Assignment.
Set down each record exactly as written.

==*==

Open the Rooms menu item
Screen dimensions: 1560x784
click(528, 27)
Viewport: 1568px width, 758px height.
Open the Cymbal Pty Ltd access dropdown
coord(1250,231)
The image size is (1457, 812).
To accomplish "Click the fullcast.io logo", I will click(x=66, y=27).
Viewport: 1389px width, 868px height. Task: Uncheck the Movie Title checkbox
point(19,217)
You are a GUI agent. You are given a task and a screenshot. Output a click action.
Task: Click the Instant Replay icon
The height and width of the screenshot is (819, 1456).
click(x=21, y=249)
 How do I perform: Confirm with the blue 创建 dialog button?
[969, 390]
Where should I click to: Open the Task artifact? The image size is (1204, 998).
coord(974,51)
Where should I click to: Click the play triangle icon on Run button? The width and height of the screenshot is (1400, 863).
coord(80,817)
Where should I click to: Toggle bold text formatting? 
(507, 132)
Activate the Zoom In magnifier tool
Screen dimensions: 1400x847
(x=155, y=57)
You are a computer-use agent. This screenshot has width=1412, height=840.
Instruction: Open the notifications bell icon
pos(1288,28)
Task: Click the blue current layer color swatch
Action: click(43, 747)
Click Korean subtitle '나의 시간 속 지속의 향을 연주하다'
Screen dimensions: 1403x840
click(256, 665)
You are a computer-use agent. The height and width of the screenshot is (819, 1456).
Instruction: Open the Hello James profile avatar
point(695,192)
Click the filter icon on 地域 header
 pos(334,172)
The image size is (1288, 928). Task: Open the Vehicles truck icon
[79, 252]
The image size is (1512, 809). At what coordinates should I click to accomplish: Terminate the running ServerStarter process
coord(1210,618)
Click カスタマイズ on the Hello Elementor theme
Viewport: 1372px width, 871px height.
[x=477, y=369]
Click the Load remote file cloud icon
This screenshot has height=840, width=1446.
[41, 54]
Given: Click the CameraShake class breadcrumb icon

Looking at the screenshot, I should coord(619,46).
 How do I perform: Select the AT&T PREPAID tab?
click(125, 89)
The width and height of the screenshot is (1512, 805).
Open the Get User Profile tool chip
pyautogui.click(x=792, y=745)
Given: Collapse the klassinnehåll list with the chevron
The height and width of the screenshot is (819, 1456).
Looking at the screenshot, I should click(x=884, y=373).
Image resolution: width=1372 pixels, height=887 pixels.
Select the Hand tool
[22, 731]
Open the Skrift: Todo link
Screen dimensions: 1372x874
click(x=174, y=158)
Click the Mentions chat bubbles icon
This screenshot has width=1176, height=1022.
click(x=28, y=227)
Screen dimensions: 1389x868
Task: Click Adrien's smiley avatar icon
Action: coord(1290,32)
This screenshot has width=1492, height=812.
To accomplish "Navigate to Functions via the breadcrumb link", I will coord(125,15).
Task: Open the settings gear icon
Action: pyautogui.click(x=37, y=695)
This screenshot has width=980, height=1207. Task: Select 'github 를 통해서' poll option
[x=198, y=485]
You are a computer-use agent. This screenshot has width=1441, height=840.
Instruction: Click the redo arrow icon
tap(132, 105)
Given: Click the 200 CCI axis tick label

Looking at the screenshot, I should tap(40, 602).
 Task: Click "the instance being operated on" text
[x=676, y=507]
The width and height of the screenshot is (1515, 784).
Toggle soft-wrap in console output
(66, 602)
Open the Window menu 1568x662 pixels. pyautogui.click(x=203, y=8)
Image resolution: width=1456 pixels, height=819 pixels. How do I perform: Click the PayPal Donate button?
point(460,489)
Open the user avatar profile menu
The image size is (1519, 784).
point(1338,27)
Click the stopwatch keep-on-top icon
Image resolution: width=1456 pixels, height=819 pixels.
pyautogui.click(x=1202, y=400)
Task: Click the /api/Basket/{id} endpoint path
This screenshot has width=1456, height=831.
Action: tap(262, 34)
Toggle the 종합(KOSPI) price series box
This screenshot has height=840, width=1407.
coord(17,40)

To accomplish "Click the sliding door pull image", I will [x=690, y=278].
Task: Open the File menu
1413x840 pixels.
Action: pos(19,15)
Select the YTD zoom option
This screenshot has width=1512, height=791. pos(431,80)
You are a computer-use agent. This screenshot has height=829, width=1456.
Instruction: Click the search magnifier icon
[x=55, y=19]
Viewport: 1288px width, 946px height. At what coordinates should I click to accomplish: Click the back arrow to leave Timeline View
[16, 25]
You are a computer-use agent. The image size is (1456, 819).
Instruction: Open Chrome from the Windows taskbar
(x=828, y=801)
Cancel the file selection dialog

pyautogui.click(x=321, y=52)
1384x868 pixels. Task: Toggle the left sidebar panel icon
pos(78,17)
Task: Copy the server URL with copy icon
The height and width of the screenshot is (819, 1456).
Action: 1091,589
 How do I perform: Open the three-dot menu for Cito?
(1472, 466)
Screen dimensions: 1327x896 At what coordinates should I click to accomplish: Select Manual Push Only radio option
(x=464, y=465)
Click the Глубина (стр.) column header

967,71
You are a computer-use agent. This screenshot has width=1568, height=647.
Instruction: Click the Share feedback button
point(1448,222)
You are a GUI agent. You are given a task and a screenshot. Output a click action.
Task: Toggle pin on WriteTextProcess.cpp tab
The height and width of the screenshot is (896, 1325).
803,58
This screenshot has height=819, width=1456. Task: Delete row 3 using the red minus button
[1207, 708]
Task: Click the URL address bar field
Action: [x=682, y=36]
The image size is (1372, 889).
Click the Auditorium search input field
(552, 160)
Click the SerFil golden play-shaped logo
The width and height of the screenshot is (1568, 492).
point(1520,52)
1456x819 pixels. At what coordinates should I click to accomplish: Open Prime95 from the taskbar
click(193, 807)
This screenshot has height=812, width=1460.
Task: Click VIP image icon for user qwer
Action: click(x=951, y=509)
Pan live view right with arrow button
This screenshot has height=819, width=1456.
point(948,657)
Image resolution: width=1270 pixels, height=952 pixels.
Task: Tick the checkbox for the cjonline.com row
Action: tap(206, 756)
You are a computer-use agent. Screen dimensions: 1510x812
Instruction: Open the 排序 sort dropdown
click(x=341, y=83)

==*==

Answer box.
Open the Rooms menu item
Screen dimensions: 1560x784
click(528, 27)
Viewport: 1568px width, 758px height.
Open the Cymbal Pty Ltd access dropdown
coord(1250,231)
The image size is (1457, 812).
To accomplish "Click the fullcast.io logo", I will click(x=66, y=27).
Viewport: 1389px width, 868px height. Task: Uncheck the Movie Title checkbox
point(19,217)
You are a GUI agent. You are given a task and a screenshot. Output a click action.
Task: Click the Instant Replay icon
The height and width of the screenshot is (819, 1456).
click(x=21, y=249)
 How do I perform: Confirm with the blue 创建 dialog button?
[969, 390]
Where should I click to: Open the Task artifact? The image size is (1204, 998).
coord(974,51)
Where should I click to: Click the play triangle icon on Run button? The width and height of the screenshot is (1400, 863).
coord(80,817)
Where should I click to: Toggle bold text formatting? 
(507, 132)
Activate the Zoom In magnifier tool
Screen dimensions: 1400x847
(x=155, y=57)
You are a computer-use agent. This screenshot has width=1412, height=840.
Instruction: Open the notifications bell icon
pos(1288,28)
Task: Click the blue current layer color swatch
Action: click(43, 747)
Click Korean subtitle '나의 시간 속 지속의 향을 연주하다'
Screen dimensions: 1403x840
click(256, 665)
You are a computer-use agent. The height and width of the screenshot is (819, 1456).
Instruction: Open the Hello James profile avatar
point(695,192)
Click the filter icon on 地域 header
 pos(334,172)
The image size is (1288, 928). Task: Open the Vehicles truck icon
[79, 252]
The image size is (1512, 809). At what coordinates should I click to accomplish: Terminate the running ServerStarter process
coord(1210,618)
Click カスタマイズ on the Hello Elementor theme
Viewport: 1372px width, 871px height.
[x=477, y=369]
Click the Load remote file cloud icon
This screenshot has height=840, width=1446.
[41, 54]
Given: Click the CameraShake class breadcrumb icon

Looking at the screenshot, I should coord(619,46).
 How do I perform: Select the AT&T PREPAID tab?
click(125, 89)
The width and height of the screenshot is (1512, 805).
Open the Get User Profile tool chip
pyautogui.click(x=792, y=745)
Given: Collapse the klassinnehåll list with the chevron
The height and width of the screenshot is (819, 1456).
Looking at the screenshot, I should click(x=884, y=373).
Image resolution: width=1372 pixels, height=887 pixels.
Select the Hand tool
[22, 731]
Open the Skrift: Todo link
Screen dimensions: 1372x874
click(x=174, y=158)
Click the Mentions chat bubbles icon
This screenshot has width=1176, height=1022.
click(x=28, y=227)
Screen dimensions: 1389x868
Task: Click Adrien's smiley avatar icon
Action: coord(1290,32)
This screenshot has width=1492, height=812.
To accomplish "Navigate to Functions via the breadcrumb link", I will coord(125,15).
Task: Open the settings gear icon
Action: pyautogui.click(x=37, y=695)
This screenshot has width=980, height=1207. Task: Select 'github 를 통해서' poll option
[x=198, y=485]
You are a computer-use agent. This screenshot has width=1441, height=840.
Instruction: Click the redo arrow icon
tap(132, 105)
Given: Click the 200 CCI axis tick label

Looking at the screenshot, I should tap(40, 602).
 Task: Click "the instance being operated on" text
[x=676, y=507]
The width and height of the screenshot is (1515, 784).
Toggle soft-wrap in console output
(66, 602)
Open the Window menu 1568x662 pixels. pyautogui.click(x=203, y=8)
Image resolution: width=1456 pixels, height=819 pixels. How do I perform: Click the PayPal Donate button?
point(460,489)
Open the user avatar profile menu
The image size is (1519, 784).
point(1338,27)
Click the stopwatch keep-on-top icon
Image resolution: width=1456 pixels, height=819 pixels.
pyautogui.click(x=1202, y=400)
Task: Click the /api/Basket/{id} endpoint path
This screenshot has width=1456, height=831.
Action: tap(262, 34)
Toggle the 종합(KOSPI) price series box
This screenshot has height=840, width=1407.
coord(17,40)

To accomplish "Click the sliding door pull image", I will [x=690, y=278].
Task: Open the File menu
1413x840 pixels.
Action: pos(19,15)
Select the YTD zoom option
This screenshot has width=1512, height=791. pos(431,80)
You are a computer-use agent. This screenshot has height=829, width=1456.
Instruction: Click the search magnifier icon
[x=55, y=19]
Viewport: 1288px width, 946px height. At what coordinates should I click to accomplish: Click the back arrow to leave Timeline View
[16, 25]
You are a computer-use agent. The image size is (1456, 819).
Instruction: Open Chrome from the Windows taskbar
(x=828, y=801)
Cancel the file selection dialog

pyautogui.click(x=321, y=52)
1384x868 pixels. Task: Toggle the left sidebar panel icon
pos(78,17)
Task: Copy the server URL with copy icon
The height and width of the screenshot is (819, 1456).
Action: 1091,589
 How do I perform: Open the three-dot menu for Cito?
(1472, 466)
Screen dimensions: 1327x896 At what coordinates should I click to accomplish: Select Manual Push Only radio option
(x=464, y=465)
Click the Глубина (стр.) column header

967,71
You are a computer-use agent. This screenshot has width=1568, height=647.
Instruction: Click the Share feedback button
point(1448,222)
You are a GUI agent. You are given a task and a screenshot. Output a click action.
Task: Toggle pin on WriteTextProcess.cpp tab
The height and width of the screenshot is (896, 1325).
803,58
This screenshot has height=819, width=1456. Task: Delete row 3 using the red minus button
[1207, 708]
Task: Click the URL address bar field
Action: [x=682, y=36]
The image size is (1372, 889).
Click the Auditorium search input field
(552, 160)
Click the SerFil golden play-shaped logo
The width and height of the screenshot is (1568, 492).
point(1520,52)
1456x819 pixels. At what coordinates should I click to accomplish: Open Prime95 from the taskbar
click(193, 807)
This screenshot has height=812, width=1460.
Task: Click VIP image icon for user qwer
Action: click(x=951, y=509)
Pan live view right with arrow button
This screenshot has height=819, width=1456.
point(948,657)
Image resolution: width=1270 pixels, height=952 pixels.
Task: Tick the checkbox for the cjonline.com row
Action: tap(206, 756)
You are a computer-use agent. Screen dimensions: 1510x812
Instruction: Open the 排序 sort dropdown
click(x=341, y=83)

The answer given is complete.